Seit dem Geschäftsjahr 2005 erfüllt die Fresenius SE als kapitalmarktorientiertes Mutterunternehmen mit Sitz in einem Mitgliedsstaat der Europäischen Union (EU) ihre Pflicht, den Konzernabschluss nach den „International Financial Reporting Standards“ (IFRS) unter Anwendung von § 315a Handelsgesetzbuch (HGB) aufzustellen und zu veröffentlichen. Gleichzeitig veröffentlicht der Fresenius-Konzern den auf freiwilliger Basis nach US-GAAP aufgestellten Konzernabschluss.
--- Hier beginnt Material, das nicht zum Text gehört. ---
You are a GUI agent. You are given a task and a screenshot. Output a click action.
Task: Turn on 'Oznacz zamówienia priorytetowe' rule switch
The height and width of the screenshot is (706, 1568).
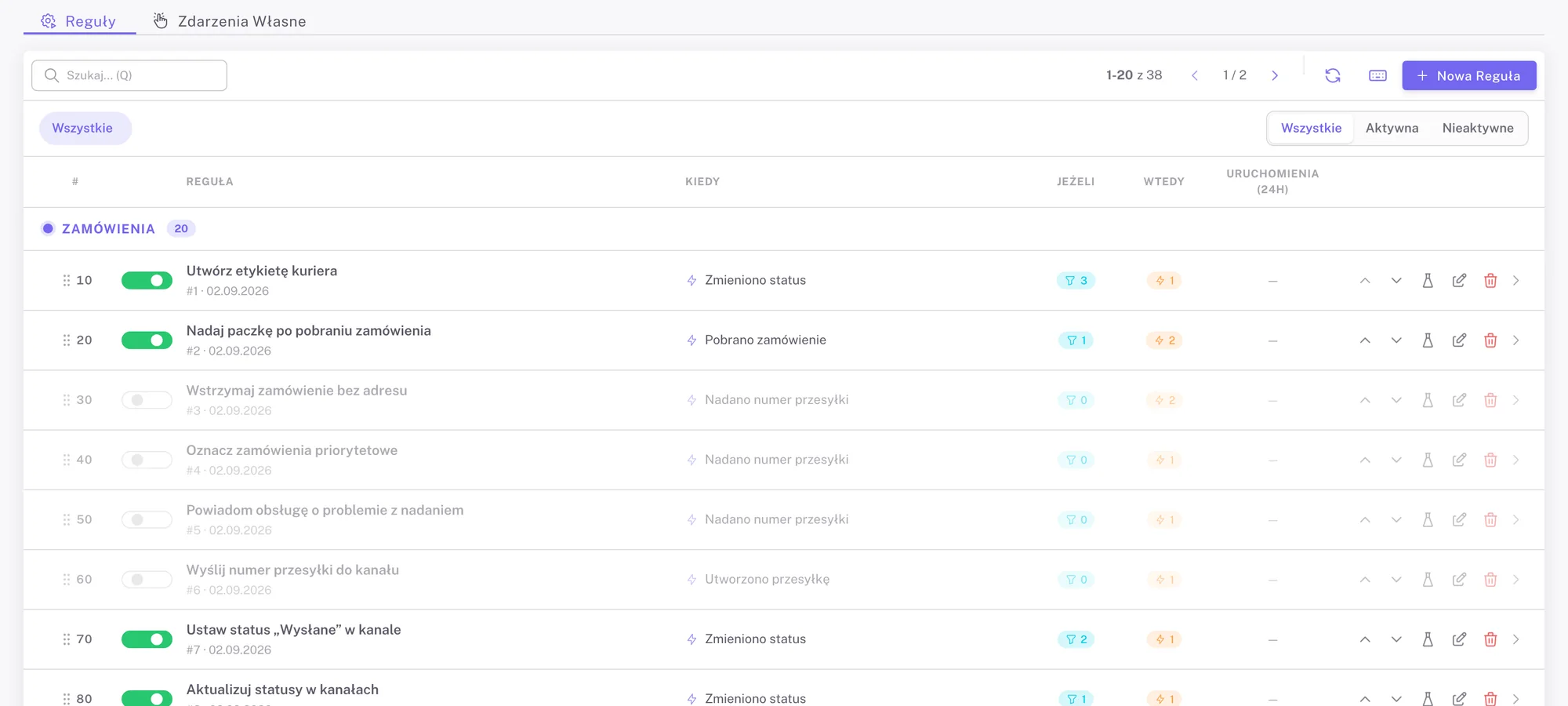tap(147, 460)
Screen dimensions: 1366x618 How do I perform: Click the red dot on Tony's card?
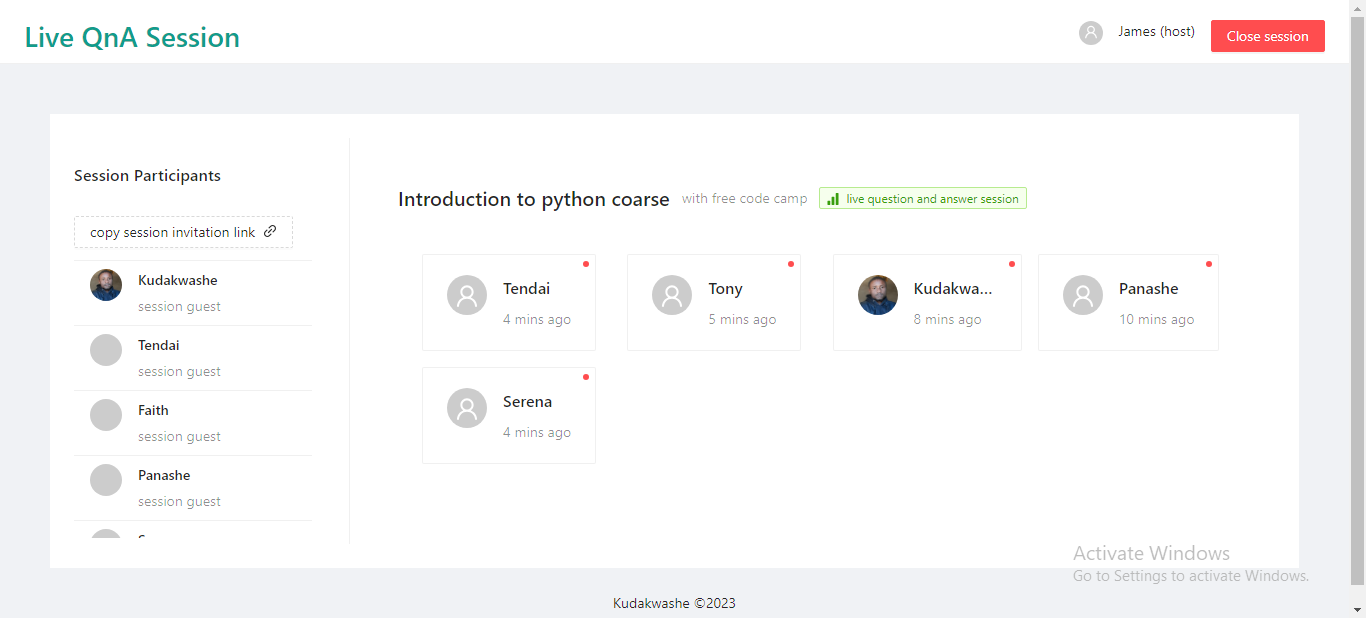pos(791,263)
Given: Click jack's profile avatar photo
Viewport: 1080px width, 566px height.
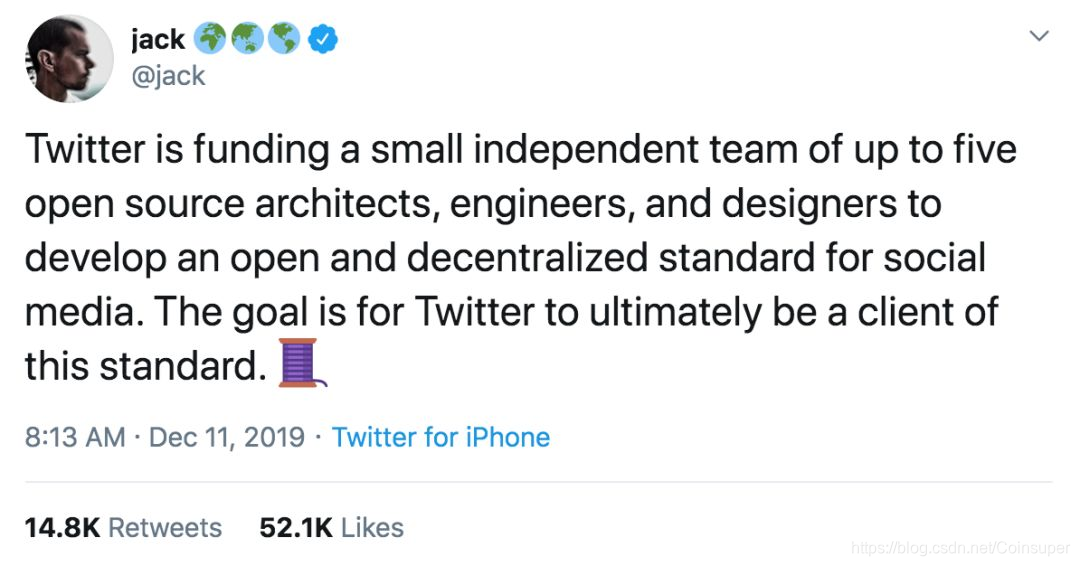Looking at the screenshot, I should click(x=70, y=59).
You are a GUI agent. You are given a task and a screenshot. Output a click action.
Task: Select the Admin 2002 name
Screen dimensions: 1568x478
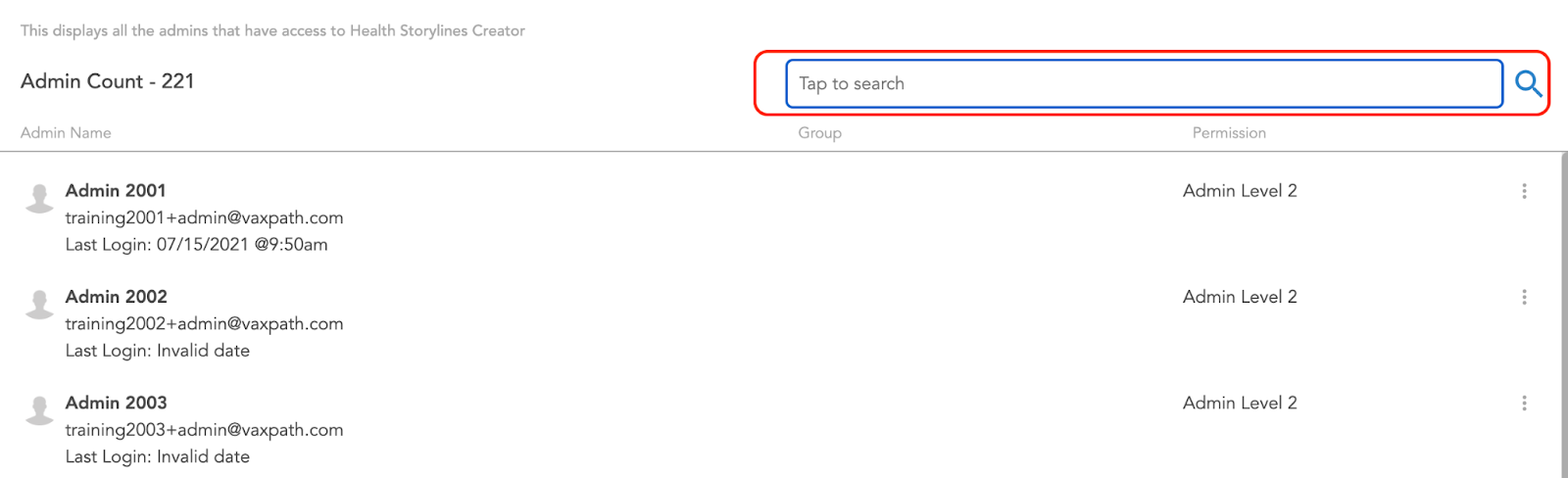(116, 297)
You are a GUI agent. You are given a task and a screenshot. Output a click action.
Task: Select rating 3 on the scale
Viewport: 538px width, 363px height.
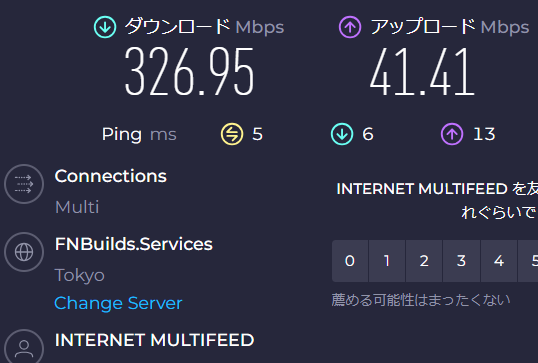pos(461,261)
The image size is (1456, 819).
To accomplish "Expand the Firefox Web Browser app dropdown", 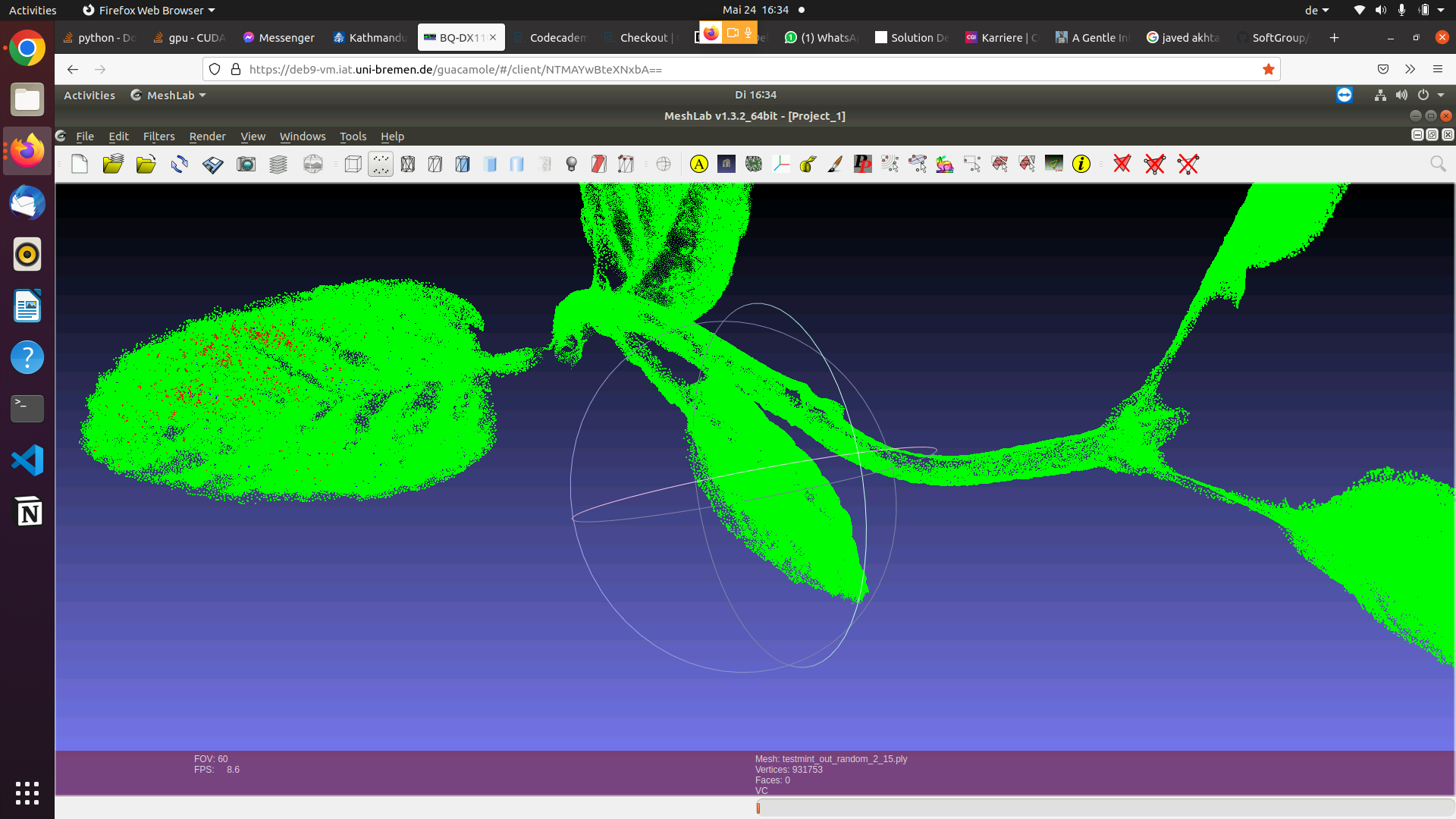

Um die Verständlichkeit der Darstellung zu verbessern, sind verschiedene Positionen der Konzernbilanz und der Konzern-Gewinn- und Verlustrechnung zusammengefasst. Diese sind im Anhang, soweit sie der Information der Adressaten des Konzernabschlusses dienen, gesondert angegeben.
Die Konzernbilanz ist nach der Liquidität der Vermögensgegenstände und Verbindlichkeiten gegliedert. Die Konzern- Gewinn- und Verlustrechnung wird nach dem Umsatzkostenverfahren aufgestellt.